Adel Abdul Mahdi added that any output reduction aimed at boosting prices would have to be coordinated with non-members.
“We are in a real world, OPEC is not the only producer or the only player. So we have to see what the decisions of others should be – Russia and the United States and other producers,” Adel Abdul Mahdi told Reuters on the sidelines of an Arab oil producers’ meeting in Cairo.
“OPEC can’t take a unilateral decision, for example, to cut production while others raise production. Either we all go to cut production to really defend prices or we have to wait and see,” he said in an interview.
“We can’t repeat those old experiences of OPEC and then lose both, lose production and the prices. Because now many other producers are capable of really raising their production.
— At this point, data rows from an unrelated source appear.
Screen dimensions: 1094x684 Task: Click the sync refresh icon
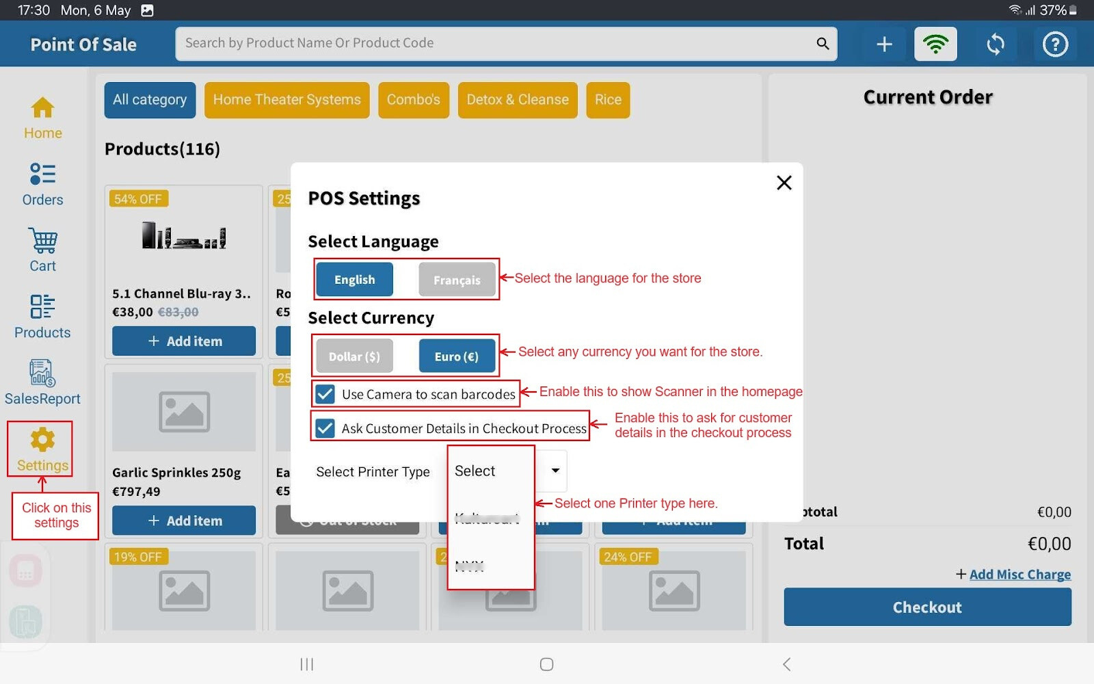click(996, 44)
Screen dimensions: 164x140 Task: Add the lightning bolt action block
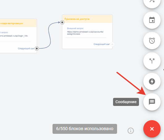(152, 81)
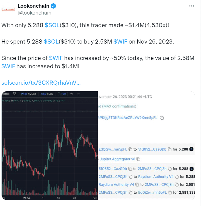Open the tweet's three-dot more menu
Viewport: 203px width, 206px height.
pos(192,6)
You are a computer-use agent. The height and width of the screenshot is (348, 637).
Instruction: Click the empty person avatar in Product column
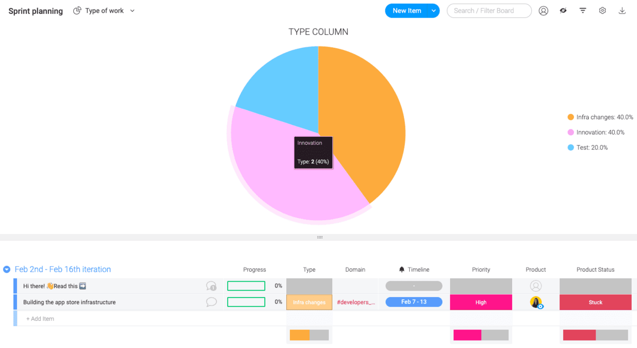coord(536,286)
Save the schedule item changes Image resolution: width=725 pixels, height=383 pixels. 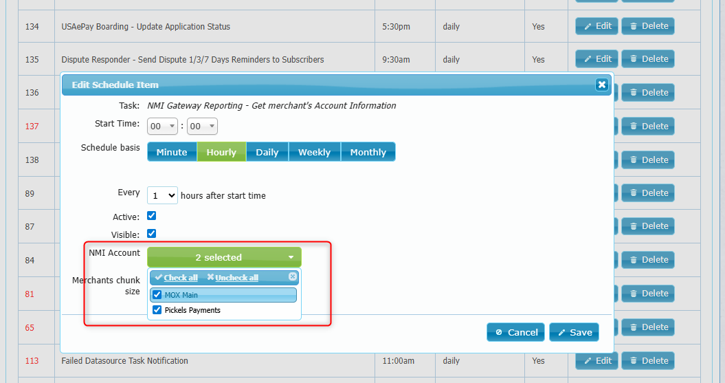(x=574, y=332)
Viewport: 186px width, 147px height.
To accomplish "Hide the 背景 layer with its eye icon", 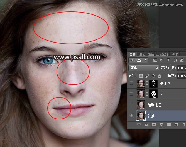I will (x=131, y=116).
We are sticking with it (the December 4 OPEC decision in Vienna),” he asserted.
Global oil prices tumbled after the members of OPEC failed to agree to a ceiling on their oil production, which has already been running at near record levels since last year, in an attempt to drive higher-cost producers such as US shale drillers out of the market.
In addition new supplies are likely to hit the market next year as Iran ramps up production after sanctions are lifted, creating fears of a growing supply glut.
Front-month Brent crude futures closed at below $37 a barrel on Friday.
Abdul-Mahdi said he hoped oil prices would rebound but he did not ‘think it will be tomorrow’.
“We can see that the price doesn’t correspondent with the cost in most oilfields. This is not logical,” he said.